Tarefas e exercícios
a - Reescreva o texto sobre Hans Broos de "Através de seu" a "francamente com ela.", substituindo "crescimento econômico" por "expansão econômica".
b - Dê seguimento ao texto sobre o arquiteto Hans Broos a partir da última frase apresentada.

Há sempre diversas razões para se trazer à discussão as obras do arquiteto teuto-brasileiro Hans Broos (1921-2011) – tendo em vista a coerência de suas propostas, a profunda adequação ao seu meio, ou a ambiência que geram -, como intenta fazer, brevemente, este artigo. Num momento em que a arquitetura deixou de ser tema de relevância cultural, e passou a objeto medido na ponta do lápis os ganhos (financeiros) possíveis, suas obras nos convocam à reflexão, por um lado, como exemplos que possuem na cidade e no urbano seu fim. Por outro, o olhar sobre sua produção também se renova, quando temos cada vez mais pesquisadores debruçados em investigar o contexto catarinense, e lançar novos nomes ao debate.
Conteúdo exclusivo publicado no Anuário ArqSC 2016.
Através de seu trabalho o arquiteto deixou marcas profundas na paisagem construída de muitas cidades catarinenses, em sua longa produção, que teve início nos anos 1950, quando chega ao Brasil, em Blumenau, e se estendeu por quase cinco décadas. Sua obra vem precisamente em um momento de crescimento econômico de muitas cidades, de procura de modernização das estruturas que se refletia na busca de uma imagem de modernidade, que competia à arquitetura instaurar e, alcançava, em última instância, boa parte do país. Também coincide com um momento de grande projeção e renome internacional da arquitetura moderna brasileira. Conciliando saberes pragmáticos, teóricos e influências de sua formação, Hans Broos tentou dialogar francamente com ela.

Entradas de dados extraídos:
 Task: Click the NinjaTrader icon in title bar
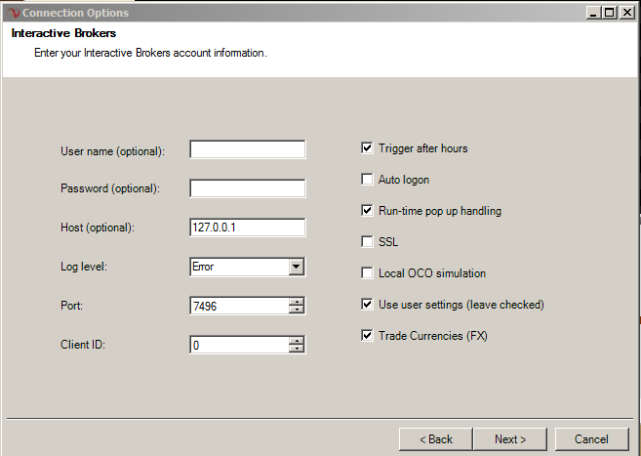[13, 13]
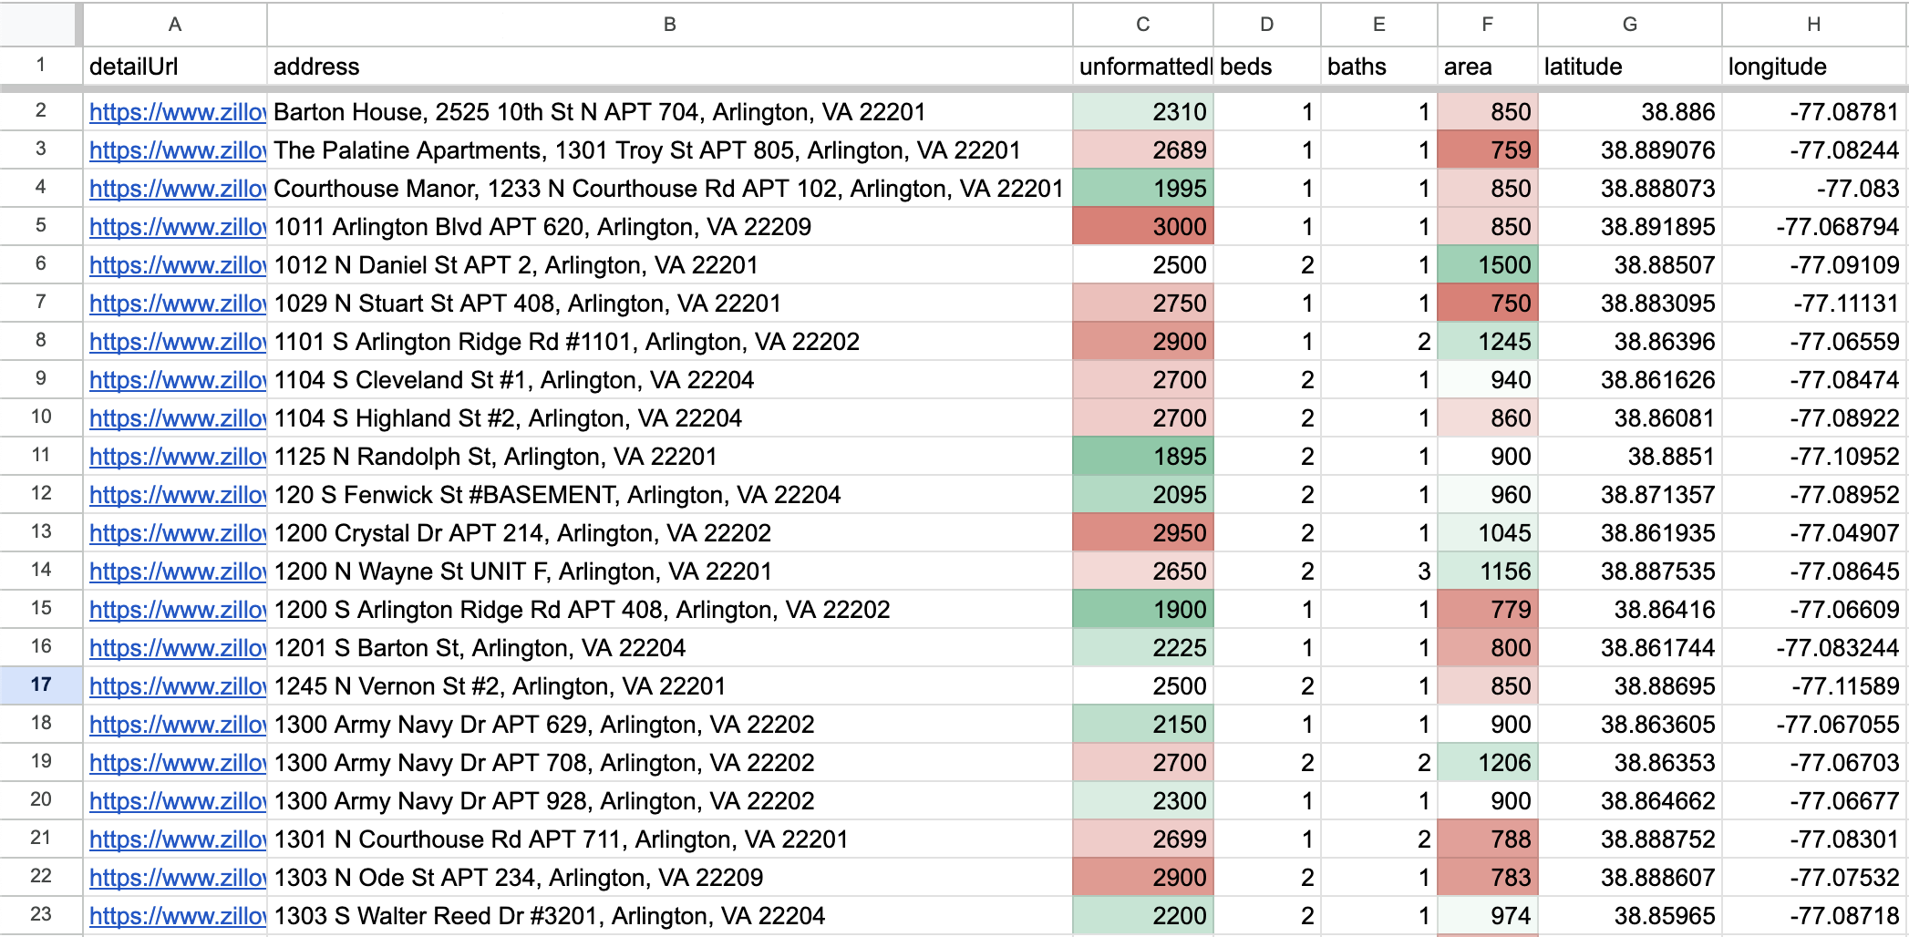Open the detailUrl link in row 23
Image resolution: width=1909 pixels, height=937 pixels.
click(x=177, y=916)
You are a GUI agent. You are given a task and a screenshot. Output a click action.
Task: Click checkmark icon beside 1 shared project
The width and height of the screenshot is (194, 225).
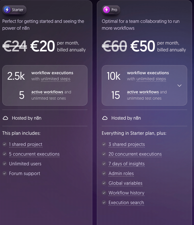[x=5, y=144]
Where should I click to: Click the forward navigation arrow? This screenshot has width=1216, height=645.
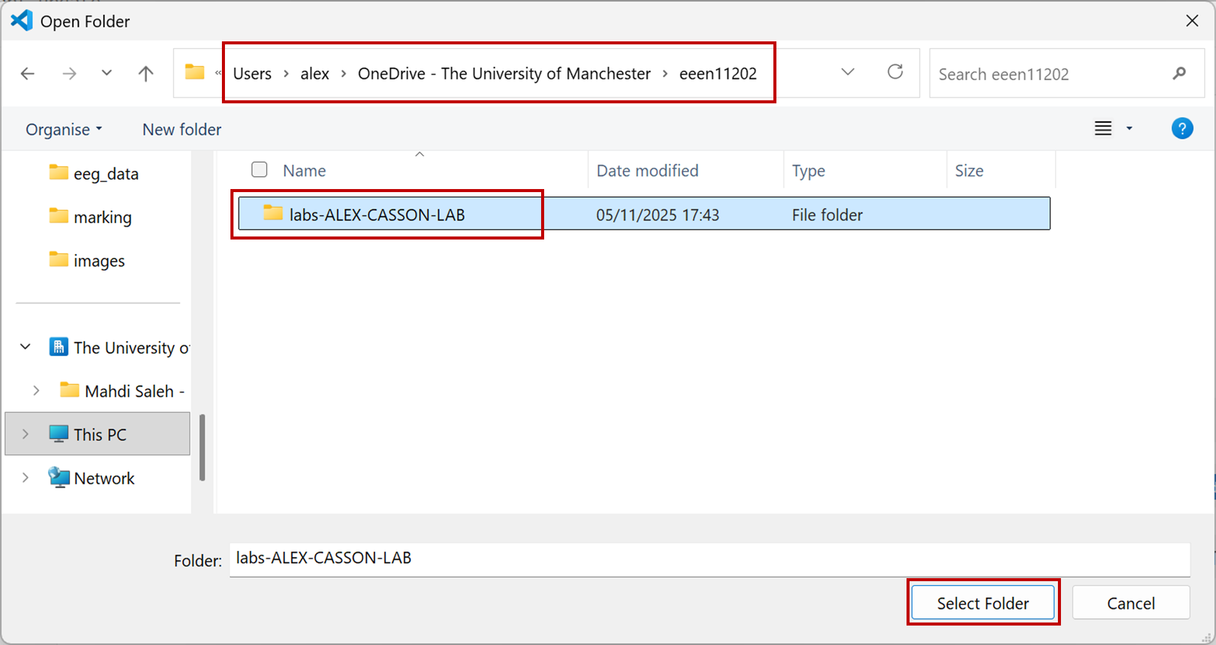click(69, 74)
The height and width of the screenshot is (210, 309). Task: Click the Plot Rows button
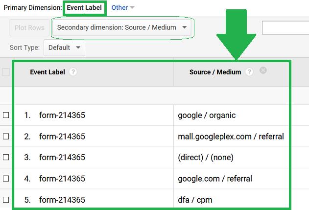click(x=29, y=27)
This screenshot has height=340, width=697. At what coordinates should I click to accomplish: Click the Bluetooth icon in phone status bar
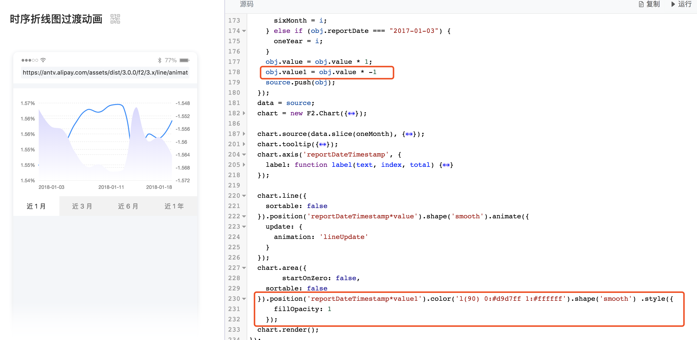point(160,60)
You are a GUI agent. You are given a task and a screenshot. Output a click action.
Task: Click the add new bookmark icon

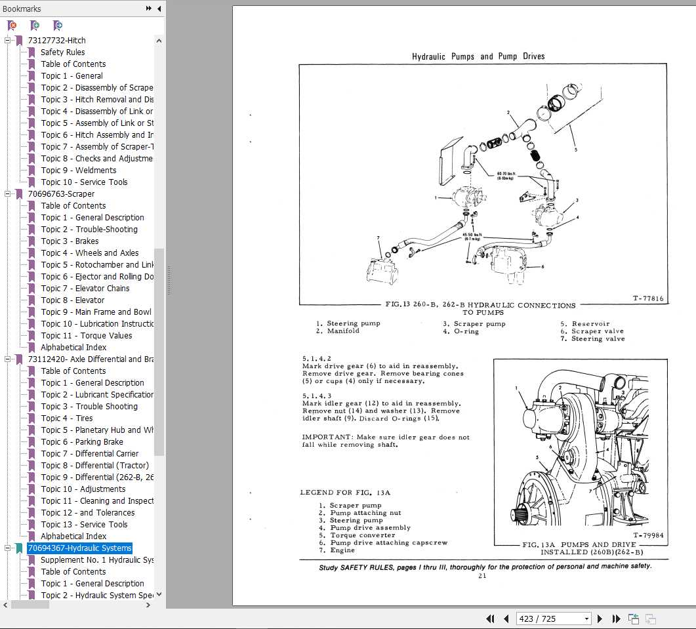pos(35,26)
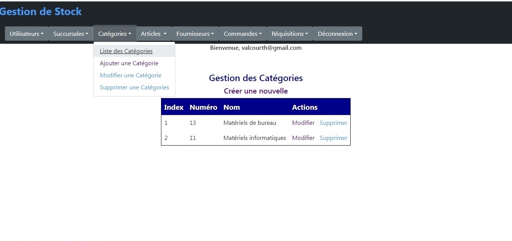The width and height of the screenshot is (512, 241).
Task: Click the Numéro column header
Action: (x=203, y=107)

Resultados dos exercícios
a -
Através de seu trabalho o arquiteto deixou marcas profundas na paisagem construída de muitas cidades catarinenses, em sua longa produção, que teve início nos anos 1950, quando chega ao Brasil, em Blumenau, e se estendeu por quase cinco décadas. Sua obra vem precisamente em um momento de expansão econômica de muitas cidades, de procura de modernização das estruturas que se refletia na busca de uma imagem de modernidade, que competia à arquitetura instaurar e, alcançava, em última instância, boa parte do país. Também coincide com um momento de grande projeção e renome internacional da arquitetura moderna brasileira. Conciliando saberes pragmáticos, teóricos e influências de sua formação, Hans Broos tentou dialogar francamente com ela.

b -
Dentre as muitas obras dignas de menção, que constituiriam marcos anônimos na paisagem, senão pela boa arquitetura que revelam, pretendo explorar aqui uma obra que, seguramente, pode ser considerada uma de suas maiores realizações: A Fábrica Matriz da Companhia Têxtil Hering (1968-1975), em Blumenau. Trarei algumas questões para reflexão que são pontos altos deste projeto e, de modo geral, extensíveis a toda sua obra.
O projeto
A Companhia Hering se constitui em um dos mais surpreendentes exemplos de planejamento industrial do país, através de um processo contínuo de desenvolvimento e apropriação do espaço, em que o arquiteto também toma parte da história da formação da empresa. Foi o primeiro projeto fabril de grande porte realizado por Hans Broos no país, e com ele dá início a uma parceria de mais de vinte anos de colaboração com a empresa, na função de arquiteto e consultor, que lhe rendeu inúmeros projetos industriais e também o renome de “arquiteto industrial”, uma experiência que tivera seus passos iniciais em sua curta carreira alemã.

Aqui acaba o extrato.